• [SELECTION]:
....................

It is unusual in my experience to stumble upon three unusual, found-art images (as in the three below) that are found on one page of a magazine. In this case, it is the Illustriete Zeitung (Leipzig), issue 4299 (page 178) for 1915, and the three photographs are all quite atonal, somehow--they're just not quite "right", and all perhaps for different reasons.
The first image shows this unusual private ferry in New York City harbor--how this made any sense, I don't know, especially since that water is pretty choppy and this vessel looks not terrifically seaworthy. The passenger (or driver at least) and the boatman are also very, very straight! I honestly just don't know anything about single-car ferries in the harbor so late in the game as 1915.
I'm not sure why this image strikes me as being so peculiar in the second image--perhaps it is simply the retreating perspective, or the fact that it looks like a drawing, or the placards along the construction fence at the bottom of the photo; or maybe its the only solitary-looking figure set against all of those (strangely opened) windows. Whatever it is, that is odd or somewhat "off", I like it.
The third image is just quite and odd. Is that bridge portable and expandable? Is it actually supporting the tank and not failing? It is just a flat-out uncommon composition.
Perhaps the unifying factor here is the very apparent "quietness" of the pictures, and their solitude, even in the midst of the NYC harbor.
This engraving (on copper) of an interior of a structure
houses some interesting perspective, as well as a very unusual pose by one of the four gentleman who were added to the image to give a sense of depth and scale. I've written earlier about such hidden artistic virtues and micro-sub-arts, and this print fits nicely for its naive oddness of character placement.
One just has to wonder what in the world the artist had in mind by placing this figure in such an uncommon stance? I cannot remember seeing a three-square hat like this looking at it straight on from the top; more important, though, is what is this fellow doing? I'd suspect measuring, but under very close inspection he's holding nothing at all in his hands. Also that unit of measurement would be pretty short for a job measuring a room such as this. So: what is he doing?
I came across this impossible image in the 6 June 1918 issue of Illustrierte Zeitung (Leipzig) It is almost unbelievable that the bumps and twists and angles of this mass were humans, though at least they were alive. The original was taken on 21 March and shows part of the 210,000 prisoners that were being held in Laon--they seem, at least by their helmets, to be French soldiers. (The 210,000 figure is German and wartime and intended for German readership; it seems that the real figure was 85,000--still massive.)
Laon is a French Medieval city of magnificent architecture--its cathedral can be seen in the background, in stark contrast to this human blanket. Looking at this image with a magnifying glass, I can see virtually no open ground space in the mass of men. I estimate that in this photo are 7500 men: I also figure that the area that we see here (to the left of the open path) is approximately 400 feet long and 40 feet wide, or roughly a third of an acre. I'm not sure what was going on here, though it looks like they might be on the move, with the men in the right-hand part of the image stretching off into the distance. What is also troubling is that so many of these men seem to be asleep, and judging from the way the shadows have fallen it seems to be mid-morning (not early). Perhaps they've just been marched in from battle and are totally exhausted. I just don't know--they just don't look like people.

....................

• [SUPPLIED RECORDS]:
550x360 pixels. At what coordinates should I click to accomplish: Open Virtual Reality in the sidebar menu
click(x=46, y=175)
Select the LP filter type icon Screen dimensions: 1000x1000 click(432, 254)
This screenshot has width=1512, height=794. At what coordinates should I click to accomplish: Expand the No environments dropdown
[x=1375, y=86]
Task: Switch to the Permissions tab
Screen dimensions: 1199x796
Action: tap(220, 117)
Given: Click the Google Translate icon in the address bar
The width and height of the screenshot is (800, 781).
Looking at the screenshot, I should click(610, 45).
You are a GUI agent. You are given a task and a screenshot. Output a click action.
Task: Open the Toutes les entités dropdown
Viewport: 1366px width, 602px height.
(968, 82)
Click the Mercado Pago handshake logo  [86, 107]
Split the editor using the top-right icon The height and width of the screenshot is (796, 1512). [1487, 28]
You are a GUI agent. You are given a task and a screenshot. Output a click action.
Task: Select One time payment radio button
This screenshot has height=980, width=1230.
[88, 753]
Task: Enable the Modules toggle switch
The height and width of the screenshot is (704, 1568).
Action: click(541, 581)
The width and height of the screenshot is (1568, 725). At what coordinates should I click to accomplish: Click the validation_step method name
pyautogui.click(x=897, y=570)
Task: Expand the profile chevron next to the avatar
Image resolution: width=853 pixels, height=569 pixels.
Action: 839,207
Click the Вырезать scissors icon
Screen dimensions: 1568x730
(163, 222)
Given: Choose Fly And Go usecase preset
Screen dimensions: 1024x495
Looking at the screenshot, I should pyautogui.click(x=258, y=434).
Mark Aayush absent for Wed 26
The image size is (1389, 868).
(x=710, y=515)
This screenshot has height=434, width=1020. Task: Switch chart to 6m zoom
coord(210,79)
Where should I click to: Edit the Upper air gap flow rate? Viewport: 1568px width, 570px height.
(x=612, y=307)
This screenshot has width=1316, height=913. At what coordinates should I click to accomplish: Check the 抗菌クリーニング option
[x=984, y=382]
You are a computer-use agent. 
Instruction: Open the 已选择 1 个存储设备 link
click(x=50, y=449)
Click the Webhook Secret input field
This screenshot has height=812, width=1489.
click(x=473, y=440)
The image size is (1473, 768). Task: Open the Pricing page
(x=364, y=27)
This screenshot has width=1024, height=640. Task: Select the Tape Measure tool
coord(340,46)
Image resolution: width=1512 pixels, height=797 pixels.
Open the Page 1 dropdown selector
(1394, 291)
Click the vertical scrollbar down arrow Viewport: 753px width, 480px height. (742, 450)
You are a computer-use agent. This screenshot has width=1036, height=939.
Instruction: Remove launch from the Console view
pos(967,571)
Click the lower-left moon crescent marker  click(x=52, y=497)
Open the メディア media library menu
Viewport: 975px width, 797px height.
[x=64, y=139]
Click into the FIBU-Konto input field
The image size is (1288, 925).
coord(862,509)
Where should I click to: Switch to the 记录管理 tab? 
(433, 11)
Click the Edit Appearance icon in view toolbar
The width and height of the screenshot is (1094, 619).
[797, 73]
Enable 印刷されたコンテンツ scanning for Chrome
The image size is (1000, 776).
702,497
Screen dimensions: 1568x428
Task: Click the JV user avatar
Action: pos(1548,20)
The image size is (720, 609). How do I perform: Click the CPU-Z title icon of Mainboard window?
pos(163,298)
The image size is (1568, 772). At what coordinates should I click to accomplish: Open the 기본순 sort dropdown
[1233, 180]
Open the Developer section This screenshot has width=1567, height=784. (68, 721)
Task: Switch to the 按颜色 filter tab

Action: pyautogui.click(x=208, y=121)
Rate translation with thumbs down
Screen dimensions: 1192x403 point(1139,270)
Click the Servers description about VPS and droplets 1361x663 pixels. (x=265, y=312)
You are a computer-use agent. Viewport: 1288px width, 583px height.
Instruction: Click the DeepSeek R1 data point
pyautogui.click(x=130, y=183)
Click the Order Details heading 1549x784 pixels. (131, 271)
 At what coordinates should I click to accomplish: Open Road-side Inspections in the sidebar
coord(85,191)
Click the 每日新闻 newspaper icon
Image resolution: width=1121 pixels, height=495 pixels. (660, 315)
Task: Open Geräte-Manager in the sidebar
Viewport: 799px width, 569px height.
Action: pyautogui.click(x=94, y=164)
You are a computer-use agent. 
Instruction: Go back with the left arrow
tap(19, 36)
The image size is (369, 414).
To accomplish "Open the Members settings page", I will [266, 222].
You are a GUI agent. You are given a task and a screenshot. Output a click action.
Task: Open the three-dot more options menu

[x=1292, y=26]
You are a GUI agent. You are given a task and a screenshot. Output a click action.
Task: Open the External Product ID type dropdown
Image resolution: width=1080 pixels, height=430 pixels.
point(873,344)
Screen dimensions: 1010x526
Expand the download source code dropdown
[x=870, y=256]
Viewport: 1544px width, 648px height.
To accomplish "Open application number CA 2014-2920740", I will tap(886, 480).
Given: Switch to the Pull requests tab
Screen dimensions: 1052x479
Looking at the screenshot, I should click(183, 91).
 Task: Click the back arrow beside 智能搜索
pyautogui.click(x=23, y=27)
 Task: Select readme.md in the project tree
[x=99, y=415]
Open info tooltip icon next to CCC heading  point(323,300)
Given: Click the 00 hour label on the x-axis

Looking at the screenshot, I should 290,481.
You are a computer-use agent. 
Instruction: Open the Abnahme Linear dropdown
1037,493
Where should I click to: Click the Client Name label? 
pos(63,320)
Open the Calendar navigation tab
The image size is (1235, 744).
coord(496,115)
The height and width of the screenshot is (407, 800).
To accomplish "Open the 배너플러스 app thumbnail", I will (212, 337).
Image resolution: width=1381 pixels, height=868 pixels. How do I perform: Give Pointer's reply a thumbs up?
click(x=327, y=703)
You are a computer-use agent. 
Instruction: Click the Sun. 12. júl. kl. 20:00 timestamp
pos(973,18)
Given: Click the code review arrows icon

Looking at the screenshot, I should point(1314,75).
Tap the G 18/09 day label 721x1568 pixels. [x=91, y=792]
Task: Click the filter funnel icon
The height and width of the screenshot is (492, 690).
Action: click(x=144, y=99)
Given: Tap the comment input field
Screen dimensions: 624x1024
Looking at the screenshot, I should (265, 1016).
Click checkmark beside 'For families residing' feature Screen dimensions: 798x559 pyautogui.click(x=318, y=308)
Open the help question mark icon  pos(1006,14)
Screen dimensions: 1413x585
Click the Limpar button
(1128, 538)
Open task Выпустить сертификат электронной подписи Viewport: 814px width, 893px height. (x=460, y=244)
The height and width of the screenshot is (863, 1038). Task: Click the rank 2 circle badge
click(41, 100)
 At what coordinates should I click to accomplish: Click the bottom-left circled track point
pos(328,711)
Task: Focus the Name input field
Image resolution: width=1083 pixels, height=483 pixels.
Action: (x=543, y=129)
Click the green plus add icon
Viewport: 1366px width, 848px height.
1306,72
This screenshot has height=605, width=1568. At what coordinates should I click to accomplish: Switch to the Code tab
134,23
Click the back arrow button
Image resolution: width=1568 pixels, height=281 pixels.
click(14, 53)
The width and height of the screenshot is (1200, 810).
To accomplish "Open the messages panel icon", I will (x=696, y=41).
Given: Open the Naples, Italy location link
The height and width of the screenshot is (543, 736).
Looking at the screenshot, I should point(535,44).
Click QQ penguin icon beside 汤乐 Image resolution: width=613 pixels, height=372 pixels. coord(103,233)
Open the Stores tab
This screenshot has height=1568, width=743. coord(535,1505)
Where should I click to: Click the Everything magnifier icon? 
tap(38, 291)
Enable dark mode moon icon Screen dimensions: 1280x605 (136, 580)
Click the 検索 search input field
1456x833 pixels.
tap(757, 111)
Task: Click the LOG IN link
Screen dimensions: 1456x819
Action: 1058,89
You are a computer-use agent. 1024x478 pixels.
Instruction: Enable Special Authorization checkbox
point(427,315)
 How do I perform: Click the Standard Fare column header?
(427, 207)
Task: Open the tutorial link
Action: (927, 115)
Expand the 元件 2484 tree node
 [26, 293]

....................

• [PROBLEMS]:
• a. In the text on unusual magazine images, what does the writer say was the real number of prisoners held at Laon?
• b. In the text on unusual magazine images, what possible reasons does the writer give for why the second image from issue 4299 seems so peculiar?
• c. In the text on unusual magazine images, why does the writer doubt that the man in the unusual pose in the copper engraving is measuring?

• [COMPLETE ANSWERS]:
• a. 85,000

• b.
- The retreating perspective
- The fact that it looks like a drawing
- The placards along the construction fence at the bottom of the photo
- The only solitary-looking figure set against all of those strangely opened windows

• c. Under very close inspection, he is holding nothing at all in his hands. The writer also notes that such a unit of measurement would be pretty short for measuring a room like the one shown.